切ない表情を見せる女性(?!)の猿によって、あっという間に別世界へと引き込まれたら、次から次に現れる不思議なパフォーマンスに好奇心をふくらませつつ心をゆだねるのみ。
ドキドキ、???、びっくり!、それからそれから…どうなるの?! そしてちょっと心が痛くなって…、そんな気持ちで見続ける90分のノンストップショウ。
【トーク】
ゲネプロ終演後に、カンパニーマネージャーのクレール・コスタと俳優のアンヌ・マガー他が登壇し、世界唯一のステージアートの秘密を教えてくれた。

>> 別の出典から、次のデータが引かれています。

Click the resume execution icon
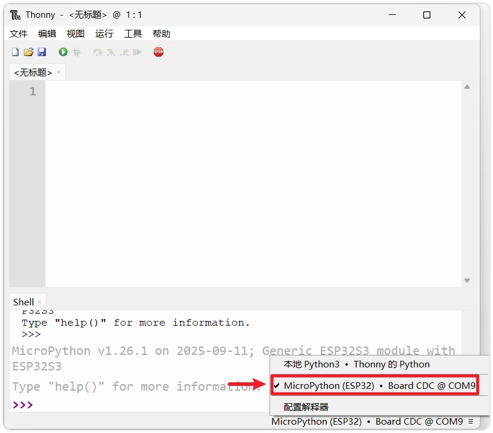138,52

生きているようなパフォーマンスをして衝撃的な驚きを与えてくれた8体の人形は「俳優の顔のコピーをとって、マクレガーさんという方が一人で全部作りあげたもの」「俳優と人形とダブルにすることで観客に混乱を与え、考えてもらうために俳優と同じ顔に作ってある」のだそう。
1体の人形と、その人形の元となった俳優も登場して、作品上演では見ることができない人形の背中側を大公開。人形の体には大きな芯が通っているのだとか。人形が顔の傾きを変えるだけで表情が生まれ、違った表情になり、息づいて見えることに改めて驚かされた。
体験見学をしていた高校生から「題名の『忘れな草』の由来は?」との質問でると、俳優がすばやく劇中で女優の髪を飾っていた小さなブルーの忘れな草を取りに行き、それを示してくれた。
作者のフィリップ・シャンティによるタイトルの由来解説 :
様々な思い出を取り上げたこの作品のタイトルを探していた時、季節は春で庭にいた。新しい息吹をいっぱいに含んだ自然に囲まれていたが、なかなかタイトルを決めることができずにいた。ふと地面いっぱいに咲く「エゾムラサキ」を眺め、その英語名「FORET ME NOT(私を忘れないで)」について考えました。この3つの言葉の中に、明白さと不可解な何かが同居していて、一つの答えとして、私の心に響いたのです。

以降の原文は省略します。